Chinese Foreign Ministry spokesman Geng Shuang said that Beijing will not accept the “groundless criticism” detailed in the report, according to Reuters.
This release comes days after Japan revealed that both its Maritime Self-Defense Force’s Aegis-equipped destroyer in the Sea of Japan and land-based radar had difficulty detecting recent tests missile tests conducted by North Korean leader Kim Jong Un and Pyongyang.
North Korea’s “state-of-the-art” KN-23 short-range ballistic missile, which can reach regions of Japan, was one particular projectile that caused alarm due to its irregular trajectory, which allows the missile to evade current Japanese radar systems.
The Friday report’s list of security cooperation partners also echoed the public loosening of ties between Tokyo and Seoul that has come about since the Supreme Court of Korea ordered a Japanese steel company and other businesses to compensate World War II-era South Korean workers who were subjected to forced labor without payment.
Kono asserted in October 2018 that the ruling was “regrettable and totally unacceptable,” as it violated the 1965 Korea-Japan Normalization Treaty.

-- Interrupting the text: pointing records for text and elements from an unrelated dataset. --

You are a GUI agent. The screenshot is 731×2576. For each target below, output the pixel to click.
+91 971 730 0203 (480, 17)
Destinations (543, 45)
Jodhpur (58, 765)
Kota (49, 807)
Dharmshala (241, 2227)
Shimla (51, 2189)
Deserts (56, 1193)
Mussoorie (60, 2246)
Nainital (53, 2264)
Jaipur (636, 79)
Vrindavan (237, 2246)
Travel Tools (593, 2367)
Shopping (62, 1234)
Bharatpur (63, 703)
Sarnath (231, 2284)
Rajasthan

Since this disagreement, there has been a consistent breakdown of trust and cooperation between the countries through a series of tit-for-tat moves.
The most recent display of this degradation in relations came with Seoul’s August 22 decision to unilaterally terminate the 2016 General Security of Military Information Agreement between South Korea and Japan. Kim You Geun of South Korea’s National Security Council told the public that the move came as a response to Japan removing South Korea from its list of preferred trading partners.